The third change is to the full time employees.  They will still qualify for health insurance, however they will be paying more per week and have significantly higher deductibles. Some of the deductibles are near $5000 per year.

In Wal-Mart’s 2012 health offerings, premiums will increase for some plans by more than 40 percent, although many of their workers pay relatively low premiums in comparison to more generous plans offered by other employers. But many Wal-Mart employees complain that their low premiums are accompanied by high deductibles that sometimes exceed 20 percent of their annual pay. (NYT)

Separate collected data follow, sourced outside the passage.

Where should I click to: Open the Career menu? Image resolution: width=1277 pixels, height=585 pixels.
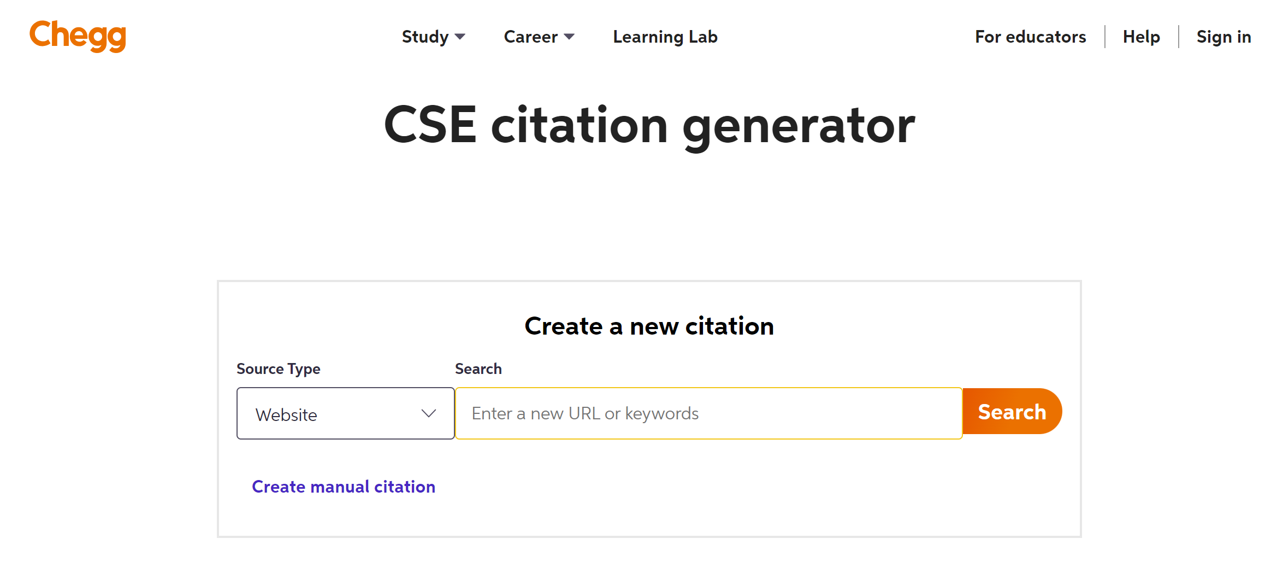pos(531,37)
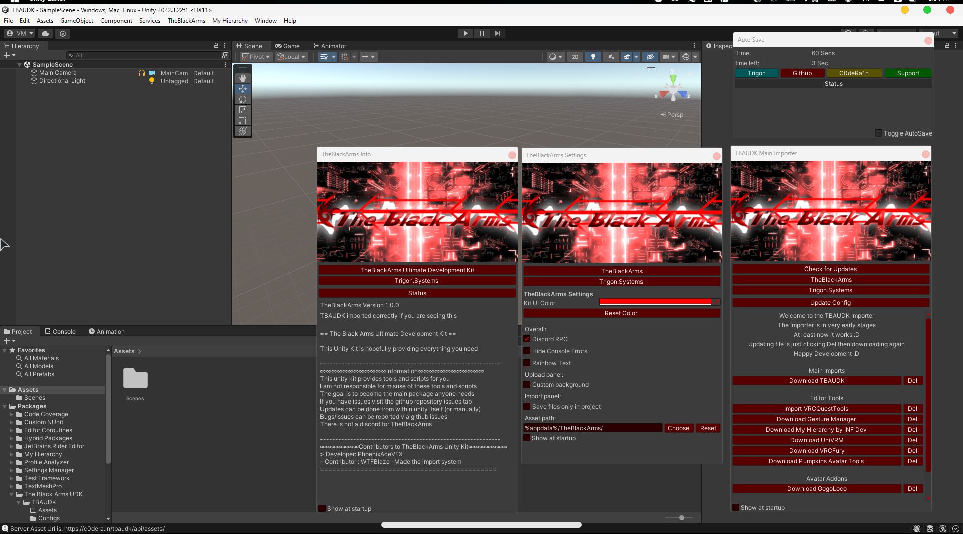Disable the Discord RPC checkbox
This screenshot has width=963, height=534.
527,339
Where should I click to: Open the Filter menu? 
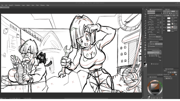37,5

Why is this happening? Well we all know health care costs have risen, and Wal-Mart is no exception.  Is Wal-Mart in finical trouble?  Well the fact is that Wal-Mart is the number one of the Fortune 500 companies. Last year alone they made 14.3 Billion dollars in profits.  That is operating costs for the employment of 2.1 million workers nationwide. In times of economic depression, like we are in now, people are racing into Wal-Mart stores to save ten cents on a box of pasta.  They are trying to save pennies where they can, and every penny counts right now.

So what can the Wal-Mart employee’s do about these changes?  Right now, nothing.  In my opinion the workers really only have one option, UNIONIZE!  A few years back there was a bill in the US Congress that would make it easier for workers to unionize.  It was called the Employee Free Choice Act (EFCA).  While it was supported by workers and labor unions, corporations like Wal-Mart feared it.  Wal-Mart knew that if workers unionized it would cut into their profit margins, and they would have less “flexibility” to institute changes like these on Wal-Marts employee’s.  So after months of fighting EFCA seemed to disappear after the 2010 elections.  Now with an anti-union Tea Party in Congress we are not likely to see anything like EFCA again anytime soon.

So why should the workers unionize Wal-Mart?  Unions have always fought for workers over profits. Without the protection unions provide we are likely to see more changes as Wal-Mart paves the way for Corporate America steamrolls its workers.  Combined with low pay and no benefits some Wal-Mart employee’s are force to get programs like Medicare and Medicaid to get any health coverage.  The same people in Congress who are making it hard to unionize are now also trying to take away their Medicare too.  This will cause great social problems.  Workers without health coverage are one hospital trip away from bankruptcy. So they will avoid going to the doctor knowing they can not pay for it.

Unions have always fought to ensure that every worker gets a decent pay and health coverage.  Before the Unions fought for it health care options were not even offered.  In 1997, the Teamsters went on strike agains UPS because UPS would not cover part time employee’s health care.  Now all workers at UPS receive the company funded health benefits.  With such friendly corporations like Wal-Mart it is no wonder that workers are protesting Wall Street.  We need corporations like Wal-Mart to care more about their workers and less about their stock prices!